**WHAT THE TASK ASKS:** After locating the line containing "The image size is (1000, 608).", transcribe that line and all following lines exactly, stopping only at the end of the records.

[Collected data]
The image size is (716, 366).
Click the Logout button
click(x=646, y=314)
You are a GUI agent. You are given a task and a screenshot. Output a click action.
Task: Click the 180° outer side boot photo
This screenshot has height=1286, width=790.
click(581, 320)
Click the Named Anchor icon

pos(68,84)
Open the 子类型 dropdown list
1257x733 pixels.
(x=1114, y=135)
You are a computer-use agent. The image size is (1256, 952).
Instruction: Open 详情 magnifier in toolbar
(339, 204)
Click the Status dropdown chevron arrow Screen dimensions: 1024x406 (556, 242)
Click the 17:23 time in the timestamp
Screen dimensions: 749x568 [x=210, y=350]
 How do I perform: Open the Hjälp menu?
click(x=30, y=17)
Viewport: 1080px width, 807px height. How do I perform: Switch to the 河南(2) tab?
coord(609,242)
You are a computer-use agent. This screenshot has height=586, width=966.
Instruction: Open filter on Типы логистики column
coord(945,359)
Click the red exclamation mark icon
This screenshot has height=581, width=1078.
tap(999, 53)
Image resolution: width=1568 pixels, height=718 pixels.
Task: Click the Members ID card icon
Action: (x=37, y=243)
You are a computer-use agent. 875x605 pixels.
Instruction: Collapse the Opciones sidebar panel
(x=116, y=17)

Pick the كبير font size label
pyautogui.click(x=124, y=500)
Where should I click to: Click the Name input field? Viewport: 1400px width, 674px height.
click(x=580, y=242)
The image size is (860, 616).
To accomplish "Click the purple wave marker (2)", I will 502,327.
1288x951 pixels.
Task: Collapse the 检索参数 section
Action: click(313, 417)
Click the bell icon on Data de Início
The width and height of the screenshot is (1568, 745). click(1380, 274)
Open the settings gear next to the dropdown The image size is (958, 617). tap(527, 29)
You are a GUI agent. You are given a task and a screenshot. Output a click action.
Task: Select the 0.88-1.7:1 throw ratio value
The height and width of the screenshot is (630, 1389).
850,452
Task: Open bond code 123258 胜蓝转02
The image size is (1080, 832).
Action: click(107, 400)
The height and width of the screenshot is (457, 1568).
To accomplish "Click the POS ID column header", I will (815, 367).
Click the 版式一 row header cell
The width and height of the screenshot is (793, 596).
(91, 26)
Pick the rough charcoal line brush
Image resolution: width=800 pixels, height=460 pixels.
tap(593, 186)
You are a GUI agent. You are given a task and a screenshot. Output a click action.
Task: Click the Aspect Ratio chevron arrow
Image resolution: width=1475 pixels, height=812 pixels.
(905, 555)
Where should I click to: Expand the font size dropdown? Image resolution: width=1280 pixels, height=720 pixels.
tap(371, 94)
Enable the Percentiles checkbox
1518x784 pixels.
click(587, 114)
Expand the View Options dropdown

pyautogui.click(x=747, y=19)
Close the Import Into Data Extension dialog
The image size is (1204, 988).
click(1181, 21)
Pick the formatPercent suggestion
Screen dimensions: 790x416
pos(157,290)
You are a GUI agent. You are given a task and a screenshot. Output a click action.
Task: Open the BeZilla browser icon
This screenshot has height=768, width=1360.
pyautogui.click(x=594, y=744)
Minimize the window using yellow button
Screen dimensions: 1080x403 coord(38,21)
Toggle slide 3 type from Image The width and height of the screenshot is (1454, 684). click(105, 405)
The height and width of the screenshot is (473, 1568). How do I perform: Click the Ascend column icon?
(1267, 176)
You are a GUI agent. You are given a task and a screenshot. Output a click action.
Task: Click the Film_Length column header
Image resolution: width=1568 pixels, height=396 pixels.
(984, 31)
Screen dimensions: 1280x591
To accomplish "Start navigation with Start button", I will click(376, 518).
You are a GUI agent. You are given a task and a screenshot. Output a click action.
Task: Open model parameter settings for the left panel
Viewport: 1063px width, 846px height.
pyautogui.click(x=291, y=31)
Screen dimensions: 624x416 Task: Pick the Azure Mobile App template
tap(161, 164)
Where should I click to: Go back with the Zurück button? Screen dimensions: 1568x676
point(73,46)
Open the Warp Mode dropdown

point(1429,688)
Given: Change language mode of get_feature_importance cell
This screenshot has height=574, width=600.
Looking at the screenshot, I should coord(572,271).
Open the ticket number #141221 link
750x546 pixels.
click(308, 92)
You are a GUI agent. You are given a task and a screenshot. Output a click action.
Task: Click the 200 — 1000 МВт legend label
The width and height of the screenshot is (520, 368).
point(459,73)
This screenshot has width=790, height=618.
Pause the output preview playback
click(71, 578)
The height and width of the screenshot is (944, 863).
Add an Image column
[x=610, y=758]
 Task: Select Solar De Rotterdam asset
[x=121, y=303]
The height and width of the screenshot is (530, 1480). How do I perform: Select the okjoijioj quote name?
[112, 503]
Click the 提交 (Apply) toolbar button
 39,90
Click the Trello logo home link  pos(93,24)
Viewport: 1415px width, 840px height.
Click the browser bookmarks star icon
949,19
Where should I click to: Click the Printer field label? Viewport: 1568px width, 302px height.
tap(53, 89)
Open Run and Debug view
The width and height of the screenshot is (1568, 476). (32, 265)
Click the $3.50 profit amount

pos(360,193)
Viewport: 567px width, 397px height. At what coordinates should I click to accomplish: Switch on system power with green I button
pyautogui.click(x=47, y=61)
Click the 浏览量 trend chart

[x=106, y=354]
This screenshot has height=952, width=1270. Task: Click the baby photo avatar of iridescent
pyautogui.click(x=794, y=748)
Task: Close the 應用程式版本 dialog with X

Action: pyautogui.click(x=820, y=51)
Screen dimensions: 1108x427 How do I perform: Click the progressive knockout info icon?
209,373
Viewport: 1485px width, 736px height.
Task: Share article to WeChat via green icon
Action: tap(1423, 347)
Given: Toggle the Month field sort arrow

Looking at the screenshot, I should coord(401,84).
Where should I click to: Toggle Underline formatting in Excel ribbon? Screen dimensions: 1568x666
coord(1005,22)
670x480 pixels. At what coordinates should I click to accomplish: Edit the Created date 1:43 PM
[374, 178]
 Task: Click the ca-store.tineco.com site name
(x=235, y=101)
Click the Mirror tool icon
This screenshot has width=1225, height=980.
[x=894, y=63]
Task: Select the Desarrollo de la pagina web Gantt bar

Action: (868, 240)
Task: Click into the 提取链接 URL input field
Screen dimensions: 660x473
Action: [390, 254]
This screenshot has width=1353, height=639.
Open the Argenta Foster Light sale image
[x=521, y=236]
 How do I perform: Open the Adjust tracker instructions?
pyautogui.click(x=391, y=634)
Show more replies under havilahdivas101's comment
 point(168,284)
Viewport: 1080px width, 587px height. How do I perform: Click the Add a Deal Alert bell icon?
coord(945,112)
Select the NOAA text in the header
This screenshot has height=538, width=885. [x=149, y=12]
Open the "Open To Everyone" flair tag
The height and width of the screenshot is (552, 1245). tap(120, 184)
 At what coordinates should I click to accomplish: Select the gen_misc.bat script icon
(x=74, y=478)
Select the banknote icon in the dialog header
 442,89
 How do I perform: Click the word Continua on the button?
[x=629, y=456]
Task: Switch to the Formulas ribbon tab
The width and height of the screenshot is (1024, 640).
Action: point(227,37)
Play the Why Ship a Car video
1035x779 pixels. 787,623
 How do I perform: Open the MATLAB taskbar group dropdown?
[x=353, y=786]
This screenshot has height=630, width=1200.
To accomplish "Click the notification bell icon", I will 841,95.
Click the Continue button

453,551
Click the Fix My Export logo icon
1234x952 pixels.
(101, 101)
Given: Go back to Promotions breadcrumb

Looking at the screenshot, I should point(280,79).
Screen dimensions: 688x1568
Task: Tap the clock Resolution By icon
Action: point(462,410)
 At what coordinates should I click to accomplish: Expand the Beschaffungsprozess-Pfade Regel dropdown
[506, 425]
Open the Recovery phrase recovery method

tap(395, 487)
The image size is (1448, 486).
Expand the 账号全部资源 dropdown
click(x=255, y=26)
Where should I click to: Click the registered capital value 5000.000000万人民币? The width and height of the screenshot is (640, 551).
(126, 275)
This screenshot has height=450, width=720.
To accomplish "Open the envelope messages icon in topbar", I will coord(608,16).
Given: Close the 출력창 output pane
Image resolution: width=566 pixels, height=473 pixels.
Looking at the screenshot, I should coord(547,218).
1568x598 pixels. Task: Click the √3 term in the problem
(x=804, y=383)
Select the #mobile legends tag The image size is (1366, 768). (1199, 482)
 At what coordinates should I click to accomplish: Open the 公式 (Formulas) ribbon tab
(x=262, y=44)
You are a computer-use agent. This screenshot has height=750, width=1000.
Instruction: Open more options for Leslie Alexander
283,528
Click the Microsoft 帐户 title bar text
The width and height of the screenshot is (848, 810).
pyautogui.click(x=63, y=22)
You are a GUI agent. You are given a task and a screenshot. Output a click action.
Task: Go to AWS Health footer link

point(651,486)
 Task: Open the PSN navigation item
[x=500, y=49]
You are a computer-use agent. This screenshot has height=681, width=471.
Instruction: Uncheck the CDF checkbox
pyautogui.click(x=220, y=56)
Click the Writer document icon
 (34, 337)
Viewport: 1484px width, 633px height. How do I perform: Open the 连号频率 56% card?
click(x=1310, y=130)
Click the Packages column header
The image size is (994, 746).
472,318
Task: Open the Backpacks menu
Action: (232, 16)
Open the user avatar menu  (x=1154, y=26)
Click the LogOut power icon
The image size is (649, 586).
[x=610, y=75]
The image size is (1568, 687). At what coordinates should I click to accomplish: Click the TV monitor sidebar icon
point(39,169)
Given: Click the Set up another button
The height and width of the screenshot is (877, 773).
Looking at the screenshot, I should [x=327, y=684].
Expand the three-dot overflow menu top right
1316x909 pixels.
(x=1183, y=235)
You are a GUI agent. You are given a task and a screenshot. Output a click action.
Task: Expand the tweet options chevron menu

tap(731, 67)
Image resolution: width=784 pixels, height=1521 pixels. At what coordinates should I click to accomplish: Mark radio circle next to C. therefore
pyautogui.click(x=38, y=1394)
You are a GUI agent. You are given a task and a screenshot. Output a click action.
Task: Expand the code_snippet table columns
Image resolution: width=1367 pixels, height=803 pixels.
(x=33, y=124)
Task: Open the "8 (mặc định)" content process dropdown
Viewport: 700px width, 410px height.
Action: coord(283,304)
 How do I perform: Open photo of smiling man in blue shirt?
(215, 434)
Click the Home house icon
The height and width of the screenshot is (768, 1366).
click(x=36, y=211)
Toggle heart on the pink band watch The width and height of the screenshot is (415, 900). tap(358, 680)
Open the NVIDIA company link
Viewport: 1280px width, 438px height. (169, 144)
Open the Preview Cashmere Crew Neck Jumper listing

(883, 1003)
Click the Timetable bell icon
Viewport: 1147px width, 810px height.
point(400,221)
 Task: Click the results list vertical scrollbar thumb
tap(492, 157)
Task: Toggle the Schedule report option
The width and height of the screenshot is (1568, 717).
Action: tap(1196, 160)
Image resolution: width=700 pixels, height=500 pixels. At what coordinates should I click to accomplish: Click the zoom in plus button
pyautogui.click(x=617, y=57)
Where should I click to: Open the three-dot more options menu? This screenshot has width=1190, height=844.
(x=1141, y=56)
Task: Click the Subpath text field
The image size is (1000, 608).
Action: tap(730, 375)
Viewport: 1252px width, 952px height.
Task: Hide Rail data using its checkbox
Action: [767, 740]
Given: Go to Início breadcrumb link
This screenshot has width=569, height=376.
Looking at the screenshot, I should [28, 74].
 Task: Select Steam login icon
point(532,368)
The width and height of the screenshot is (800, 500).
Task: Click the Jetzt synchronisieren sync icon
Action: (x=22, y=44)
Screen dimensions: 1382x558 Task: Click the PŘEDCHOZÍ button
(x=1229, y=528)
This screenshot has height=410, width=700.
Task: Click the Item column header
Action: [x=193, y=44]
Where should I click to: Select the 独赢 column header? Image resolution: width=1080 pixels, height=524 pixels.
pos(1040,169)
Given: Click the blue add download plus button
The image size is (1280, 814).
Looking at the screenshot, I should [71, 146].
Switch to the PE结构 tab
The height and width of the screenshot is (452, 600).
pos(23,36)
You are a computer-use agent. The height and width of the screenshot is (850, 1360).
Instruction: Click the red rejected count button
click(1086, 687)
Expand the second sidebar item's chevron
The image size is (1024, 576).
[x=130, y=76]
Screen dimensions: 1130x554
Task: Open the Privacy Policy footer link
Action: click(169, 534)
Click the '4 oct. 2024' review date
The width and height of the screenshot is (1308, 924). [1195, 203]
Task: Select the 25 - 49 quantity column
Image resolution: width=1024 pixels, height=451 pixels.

**COMPLETED TASK:**
The image size is (1000, 608).
Action: tap(730, 375)
Viewport: 1252px width, 952px height.
Task: Hide Rail data using its checkbox
Action: [767, 740]
Given: Go to Início breadcrumb link
This screenshot has width=569, height=376.
Looking at the screenshot, I should [28, 74].
 Task: Select Steam login icon
point(532,368)
The width and height of the screenshot is (800, 500).
Task: Click the Jetzt synchronisieren sync icon
Action: (x=22, y=44)
Screen dimensions: 1382x558 Task: Click the PŘEDCHOZÍ button
(x=1229, y=528)
This screenshot has height=410, width=700.
Task: Click the Item column header
Action: [x=193, y=44]
Where should I click to: Select the 独赢 column header? Image resolution: width=1080 pixels, height=524 pixels.
pos(1040,169)
Given: Click the blue add download plus button
The image size is (1280, 814).
Looking at the screenshot, I should [71, 146].
Switch to the PE结构 tab
The height and width of the screenshot is (452, 600).
pos(23,36)
You are a computer-use agent. The height and width of the screenshot is (850, 1360).
Instruction: Click the red rejected count button
click(1086, 687)
Expand the second sidebar item's chevron
The image size is (1024, 576).
[x=130, y=76]
Screen dimensions: 1130x554
Task: Open the Privacy Policy footer link
Action: click(169, 534)
Click the '4 oct. 2024' review date
The width and height of the screenshot is (1308, 924). [1195, 203]
Task: Select the 25 - 49 quantity column
Image resolution: width=1024 pixels, height=451 pixels.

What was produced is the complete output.